# Very small white worms/larvae on bottom board



## Bodhited (Jul 2, 2013)

Hi - I am new to beekeeping and this forum. Three weeks ago I installed a five frame nuc into a 10 frame hive and so far things seem to be progressing well.

Today however I checked the bottom board after a 24 hour period and noticed very very small white worms crawling around. They were so small they were hard to see and the only reason I really noticed them was because they were moving. Had they have been dead I would probably have mistaken then for debris left by the bees. Any idea what these are and if they are a problem?

Any insight would be appreciated. Thank you!


----------



## snl (Nov 20, 2009)

My guess SHB ....... Potential big problem. But SHB larvae are not THAT tiny and are easily seen. Got any pics?


----------



## AR Beekeeper (Sep 25, 2008)

Probably wax moth larvae or Small Hive Beetle larvae if you are in an area where they have become established. When the larvae are larger and you can see the legs, the SHB larvae have 3 pair of legs behind the head.


----------



## AmericasBeekeeper (Jan 24, 2010)

SHB are tiny when they first emerge. When they are full size the hive is almost a gonner!


----------



## gmcharlie (May 9, 2009)

SHB larve start out about .01 long and grow... at aboout .100 long there ready to pupate in the ground..... You have a problem... SHB... gaurdstar, and beetle traps..... time to get busy.


----------



## Bodhited (Jul 2, 2013)

Oh no! That's unfortunate news....what are the steps to resolve this? I googled SHB and found this picture, it looks similar to what I saw except on the bottom board.

*GIVEN REQUEST 1*
Reproduce the portion of the bottom-board larvae thread starting at "# Very small" and ending at "are a problem?".
*GIVEN REQUEST 2*
Answer these questions from the bottom-board larvae thread:
(a) How many frames did the nuc that Bodhited installed have?
(b) According to AR Beekeeper, how many pairs of legs do Small Hive Beetle larvae have behind the head?
(c) For how long a period had the bottom board been left before Bodhited checked it?
*GIVEN REQUEST 3*
Give every username that posts in the bottom-board larvae thread, each listed once.

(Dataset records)
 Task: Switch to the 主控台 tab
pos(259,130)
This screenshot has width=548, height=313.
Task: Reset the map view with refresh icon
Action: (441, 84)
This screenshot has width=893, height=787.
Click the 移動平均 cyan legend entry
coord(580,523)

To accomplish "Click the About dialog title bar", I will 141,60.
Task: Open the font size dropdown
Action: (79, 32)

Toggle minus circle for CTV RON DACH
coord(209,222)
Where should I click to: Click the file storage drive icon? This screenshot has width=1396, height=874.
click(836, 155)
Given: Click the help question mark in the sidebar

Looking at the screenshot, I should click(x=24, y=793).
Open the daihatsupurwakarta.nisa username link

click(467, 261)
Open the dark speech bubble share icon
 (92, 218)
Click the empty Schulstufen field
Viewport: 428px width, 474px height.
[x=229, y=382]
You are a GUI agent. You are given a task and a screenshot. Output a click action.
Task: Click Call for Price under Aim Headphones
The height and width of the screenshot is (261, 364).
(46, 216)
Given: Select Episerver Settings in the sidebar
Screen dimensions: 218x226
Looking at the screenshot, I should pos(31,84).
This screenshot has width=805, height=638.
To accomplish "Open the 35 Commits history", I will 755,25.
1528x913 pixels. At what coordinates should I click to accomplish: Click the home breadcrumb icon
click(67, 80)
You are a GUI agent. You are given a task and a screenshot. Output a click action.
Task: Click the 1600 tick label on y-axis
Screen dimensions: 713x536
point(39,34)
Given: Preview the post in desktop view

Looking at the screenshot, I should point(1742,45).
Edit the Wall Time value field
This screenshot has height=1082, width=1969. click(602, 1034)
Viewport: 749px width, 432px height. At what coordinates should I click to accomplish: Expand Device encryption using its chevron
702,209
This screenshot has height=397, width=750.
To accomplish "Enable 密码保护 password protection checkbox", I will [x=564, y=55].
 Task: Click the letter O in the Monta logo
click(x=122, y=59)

*TASK RESULT 1*
# Very small white worms/larvae on bottom board



## Bodhited (Jul 2, 2013)

Hi - I am new to beekeeping and this forum. Three weeks ago I installed a five frame nuc into a 10 frame hive and so far things seem to be progressing well.

Today however I checked the bottom board after a 24 hour period and noticed very very small white worms crawling around. They were so small they were hard to see and the only reason I really noticed them was because they were moving. Had they have been dead I would probably have mistaken then for debris left by the bees. Any idea what these are and if they are a problem?

*TASK RESULT 2*
(a) Five
(b) Three
(c) 24 hours

*TASK RESULT 3*
Bodhited
snl
AR Beekeeper
AmericasBeekeeper
gmcharlie